I recall well my English Literature O level. Not the detail, but rather the mark that has not faded in the intervening years; a mark made by studying the literature and poetry born out of war. The Cold War was still a louring presence, and only three years earlier a former pupil had become the first British casualty of the Falklands War. He was 32; I was 13.

The memories flood back, not least in this centenary of the Armistice, during those two minutes when we stop to remember conflicts that are now so distant. Poignancy is added not just by thoughts of family members who played their part, but also by personal reminders of two of the most horrendous experiences of the 20th century.

The first is of a visit with my wife to the Memorial to the Missing of the Somme. We went in search of one who has no grave; his name honoured resolutely among those of so many comrades in the Machine Gun Corps. Casting its long shadow over the battlefield at Thiepval, a sense of loss and mourning resonates deeply within Lutyens’ great monument.

The second is of a grandfather’s treasured possession: a relief in beaten copper, given pride of place. A work of art made and given by a man he knew in business in inter-war Poland. The artist was Jewish. Neither he nor his family made it through to the war’s end.

We all still benefit from the efforts of the post-war international community to prevent the recurrence of those events, and our society continues to reflect the social changes brought about by and after each world war. But while we continue (if reluctantly, in some quarters) to provide a place of refuge for those fleeing war and persecution elsewhere, many of our citizens alive today have not lived through any such experience that has affected them close to home. I wonder whether fading memories are leading us to take too much for granted and, out of ignorance or folly, to dismantle some of what the wartime generations fought so hard to achieve.

In 2018, we celebrated the 70th anniversary of the NHS. Not until 2 October 2020 will we be able to mark the same anniversary of legal aid, under the Legal Aid and Advice Act 1949. Will there be cause for celebration, or even just for hope?

A little history may not go amiss. The introduction of legal aid was in origin a cross-party exercise. The committee on whose recommendations it was based was appointed by the wartime coalition government, shortly before D-Day, under the chairmanship of a Conservative peer, Lord Rushcliffe. It reported in May 1945.

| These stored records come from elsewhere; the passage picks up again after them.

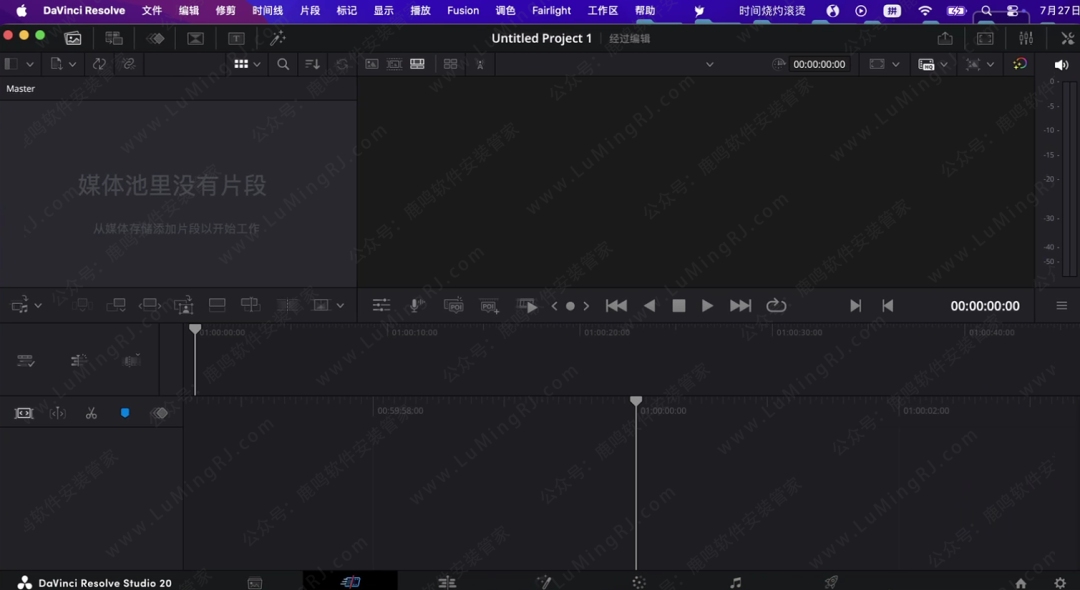Click the record voiceover microphone icon
Screen dimensions: 1080x590
pyautogui.click(x=417, y=306)
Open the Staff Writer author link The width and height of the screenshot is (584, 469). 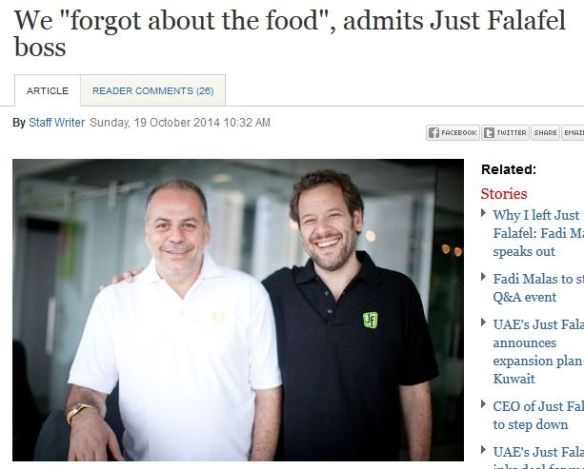click(x=57, y=123)
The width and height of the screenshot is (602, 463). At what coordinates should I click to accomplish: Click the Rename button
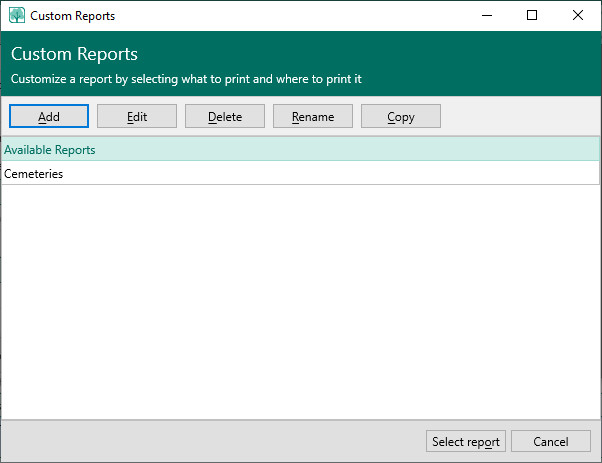tap(313, 116)
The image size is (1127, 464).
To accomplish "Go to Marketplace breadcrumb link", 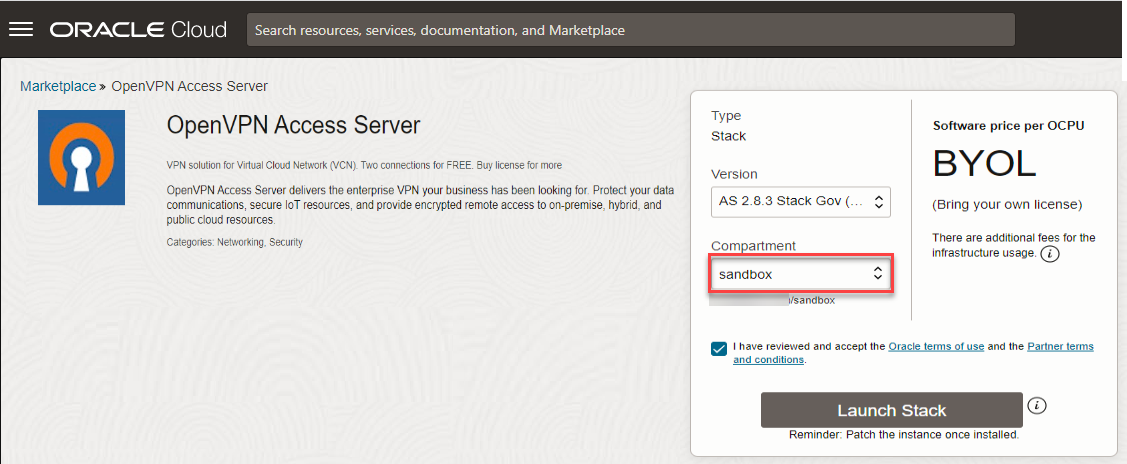I will pos(58,86).
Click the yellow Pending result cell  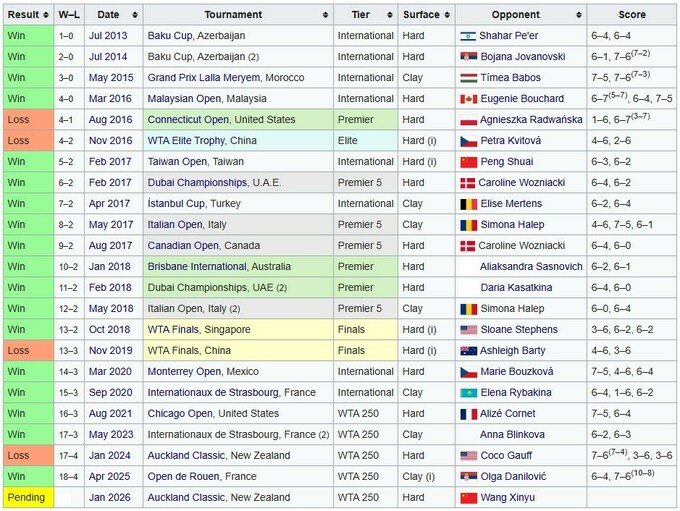27,498
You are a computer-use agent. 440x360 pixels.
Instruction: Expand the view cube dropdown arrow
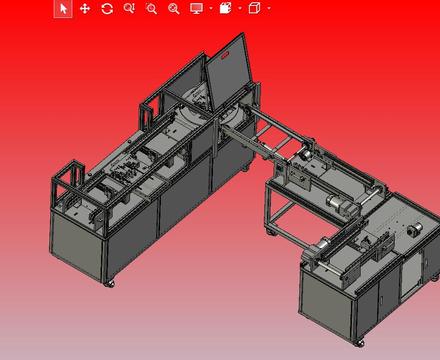(269, 8)
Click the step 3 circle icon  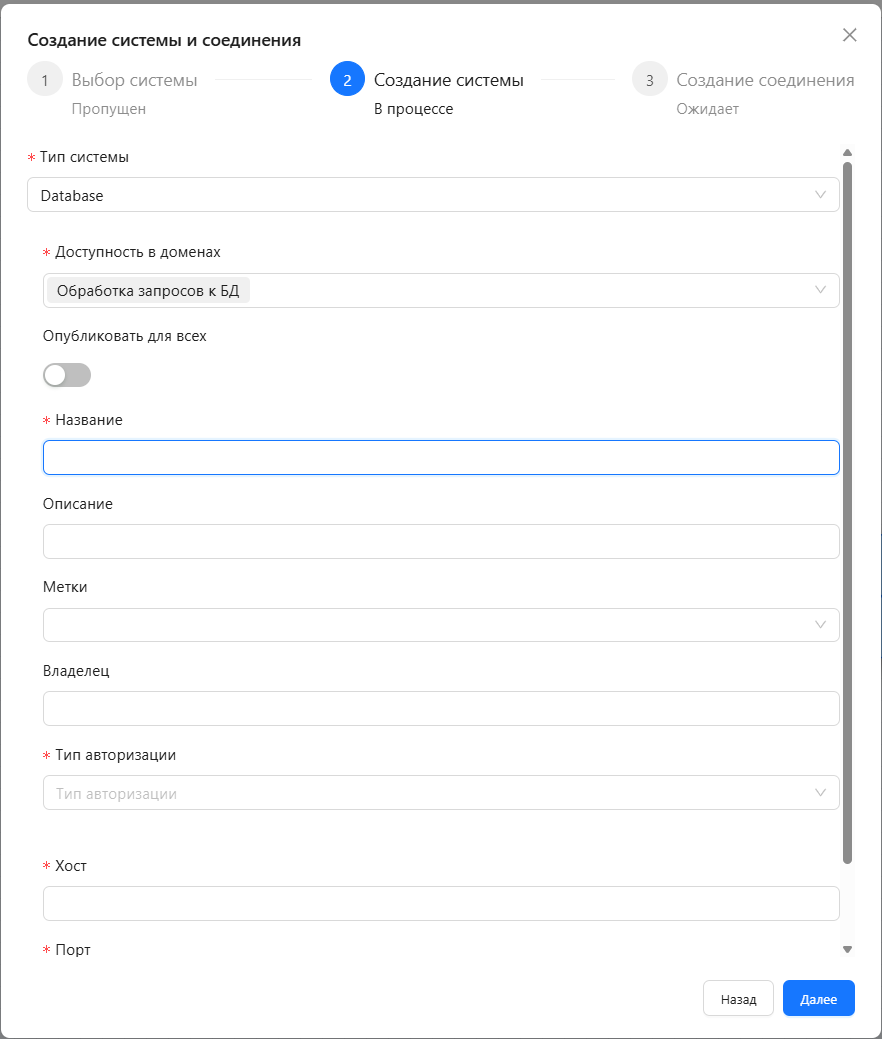click(x=650, y=80)
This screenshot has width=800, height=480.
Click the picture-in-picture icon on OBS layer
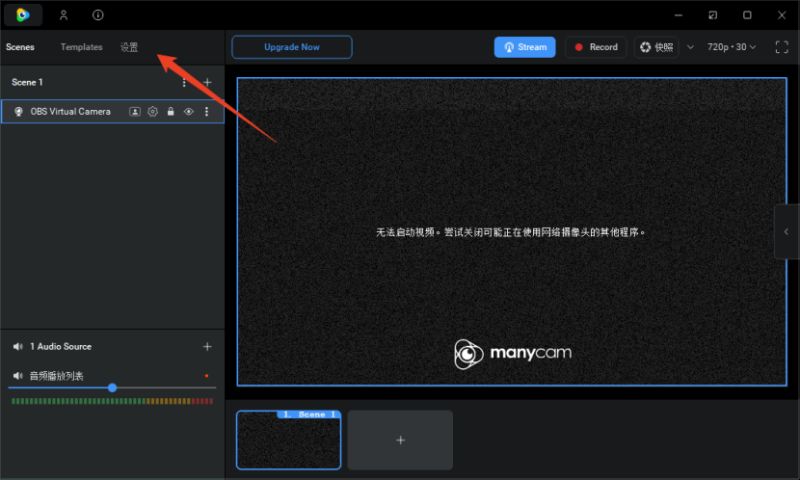(x=135, y=111)
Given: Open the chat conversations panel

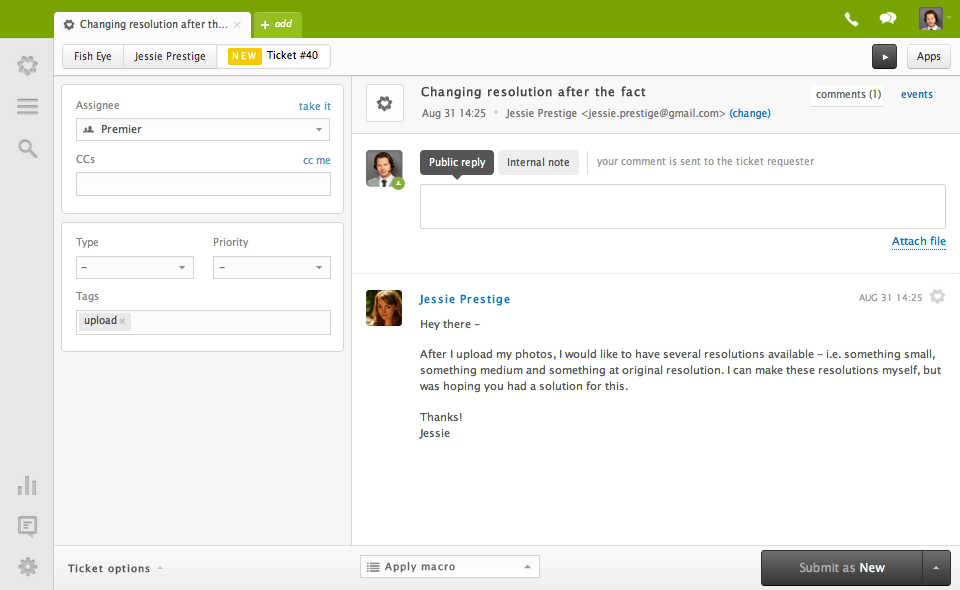Looking at the screenshot, I should (888, 18).
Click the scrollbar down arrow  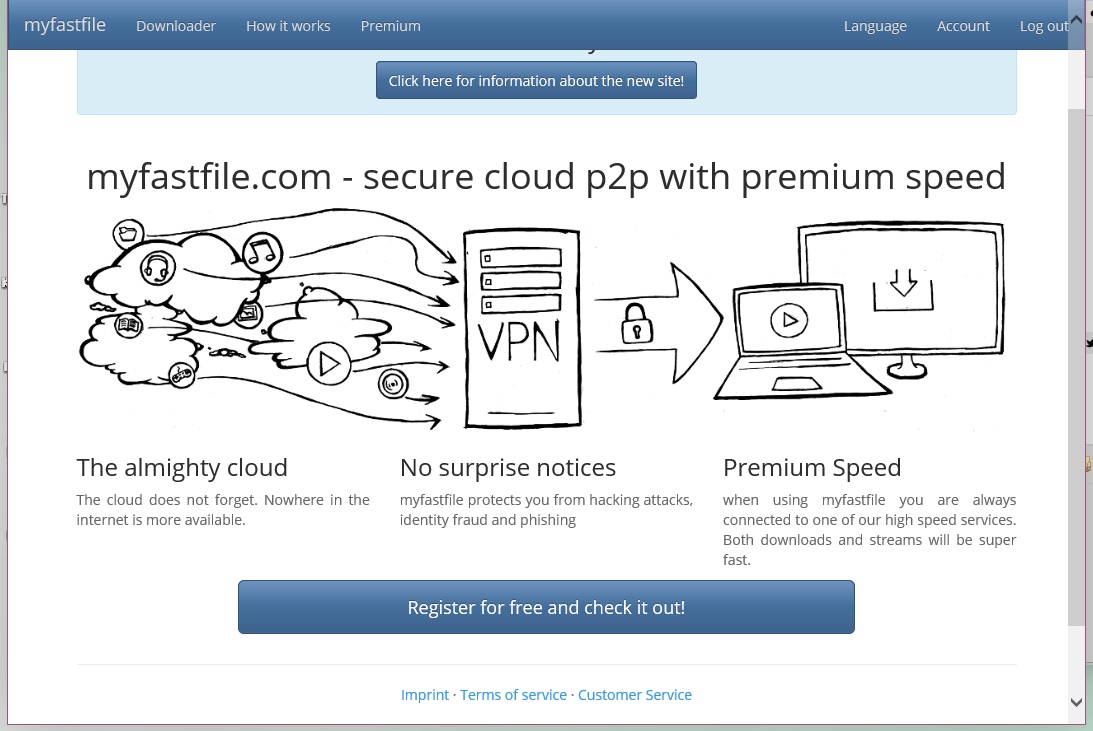1076,702
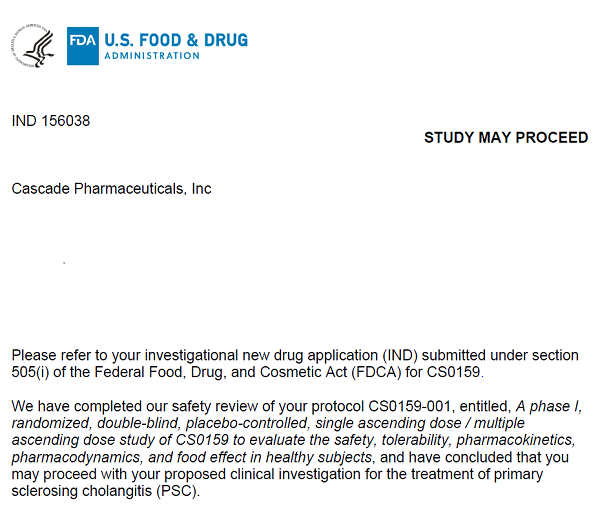Click the HHS eagle seal logo

(37, 46)
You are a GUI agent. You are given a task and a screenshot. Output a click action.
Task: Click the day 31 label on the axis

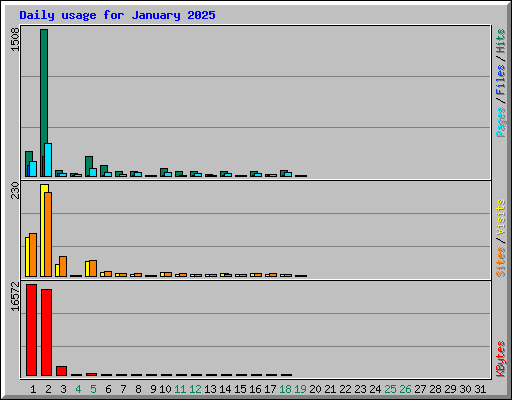click(x=480, y=389)
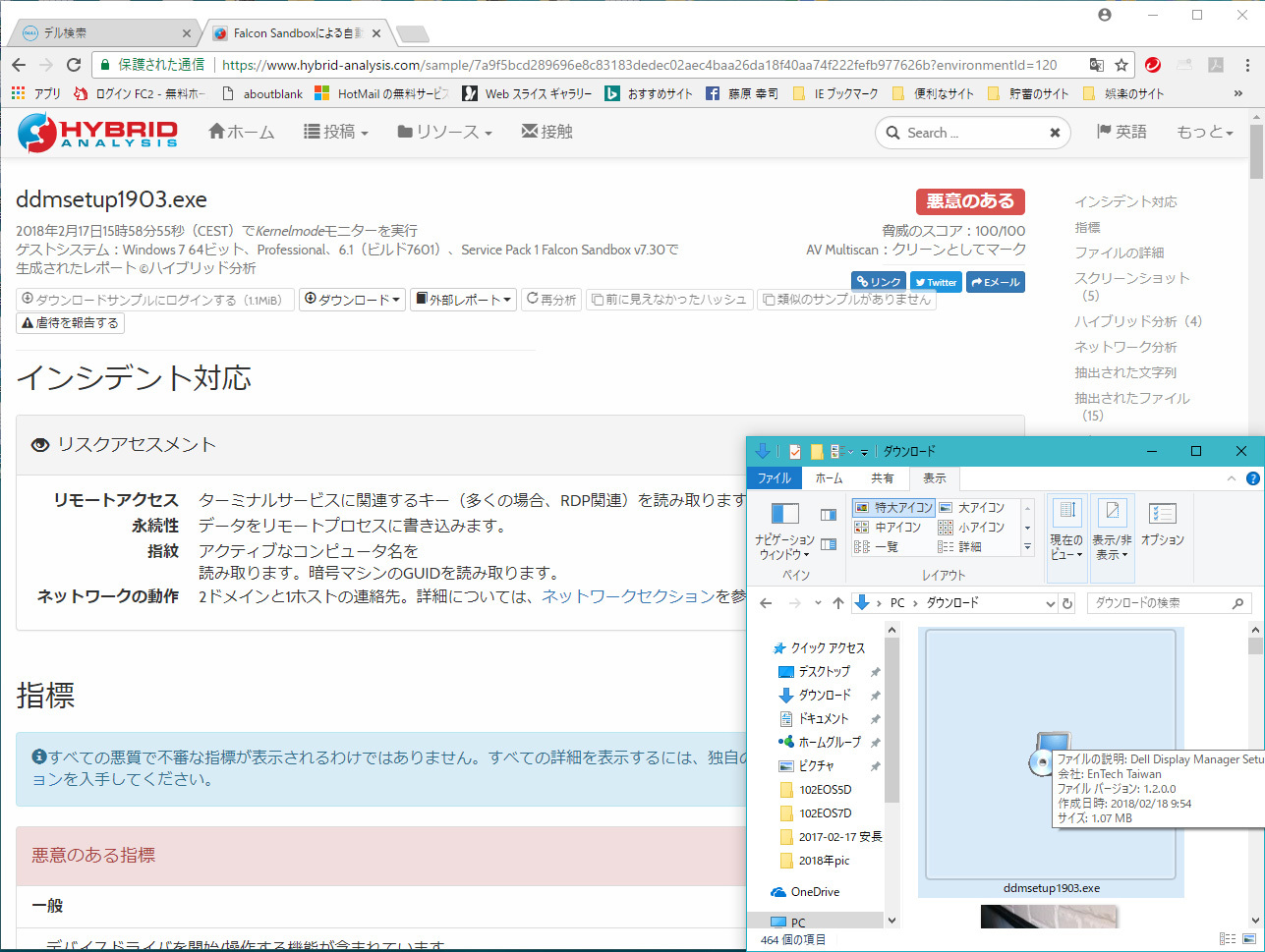Refresh the ダウンロード folder in Explorer

[1067, 603]
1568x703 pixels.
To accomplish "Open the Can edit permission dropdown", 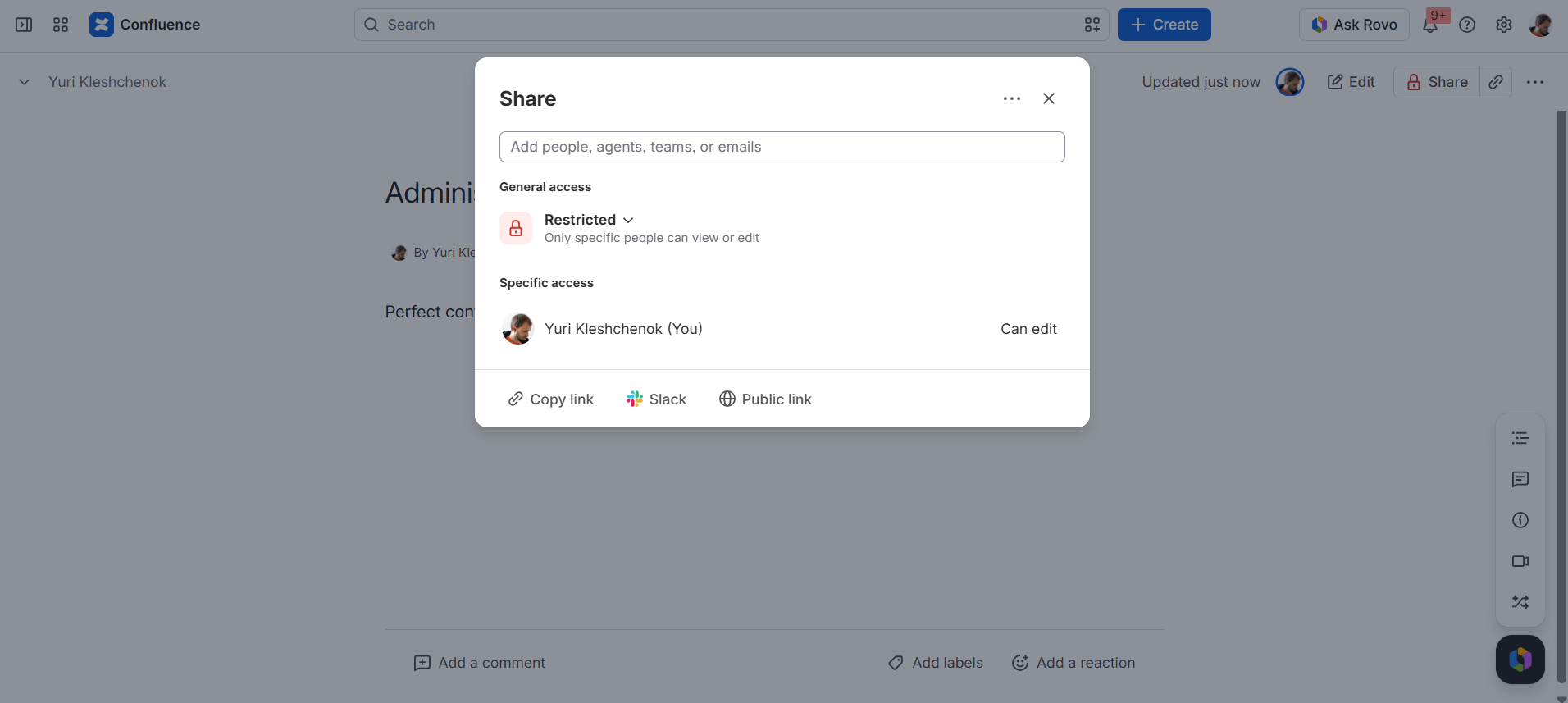I will [1028, 329].
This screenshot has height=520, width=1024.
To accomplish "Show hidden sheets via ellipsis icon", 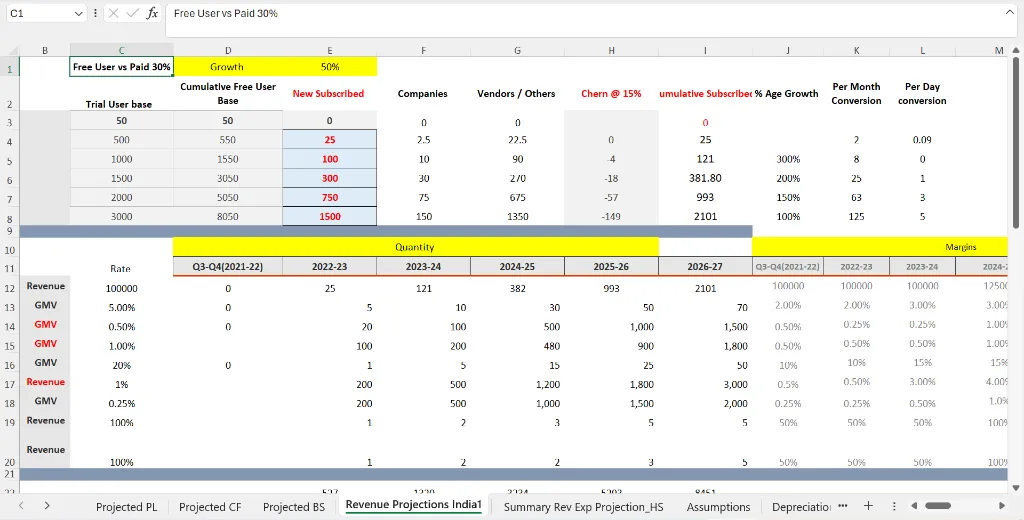I will coord(843,506).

The report recorded the existing situation with regard to legal assistance, which depended on the goodwill of the legal profession. It paid tribute to ‘the work done for poor persons by barristers and solicitors,’ often at a cost to themselves, which was ‘too little appreciated by the public’. It concluded, however, that, ‘the total of all the existing free facilities is inadequate to meet the present demand. We think that it would be impossible to expect any extension of gratuitous professional services, particularly as there appears to be a consensus of opinion that the great increase in legislation and the growing complexity of modern life have created a situation in which increasing numbers of people must have recourse to professional legal assistance… If all members of the community are to secure the legal assistance they require, barristers and solicitors cannot be expected in future to provide that assistance to a considerable section as a voluntary service.’

True in 1945. True again now, in so many areas, with faith in technology our only attempt at a response.

During Justice Week, we published a new report from Professor Martin Chalkley: Funding for Justice 2008 to 2018: Justice in the Age of Austerity. He records the common assumptions that ‘the cuts… in funding for justice are an inevitable consequence of a decade of austerity and are comparable to the experiences across all publicly funded services’, but he concludes that neither is correct. In real terms, the economy and government expenditure have both grown by 13% in the last ten years, and spending on health is up by 25%: a large proportion of a huge number. In contrast, the taxpayer contributes just 1% to justice, down by 27% in real terms: a large proportion of very little.

He refers to this as ‘... a huge withdrawal of public financial support from… a fundamental and integral part of the state’s functions and obligations’. He continues: ‘An observer might well conclude that the UK government has taken a conscious decision to substantially withdraw public funding for the support of the justice system and for promoting access to justice.’

This withdrawal of the state threatens to undermine not just the rule of law, and our rights commonly understood to date back to Magna Carta, but also all those other social measures implemented by common consent since 1945, never mind the foundations on which our social and business relationships depend. It raises the spectre of a state in which those with power, including the government, can ignore their responsibilities and the rights of others with impunity.

When did we decide, as a nation, to do this: to dismantle legal aid and degrade our court system? Have we thought through the consequences? Do we care?

The truth is that there has been no such national decision: only political expediency. The coalition government ignored the consequences of cutting back on justice, and we await the political judgment of their successors. But recent research suggests that the public does care – 78% agree that justice is just as important to them as health or education.

Legal aid was built, with pride, in straitened circumstances after the Second World War. In our ‘age of austerity’ it has been taken apart and our courts left to wither. How did we come to this? I have no answer; but I lament our fading memories, and how few in politics have the stature and vision of their forebears.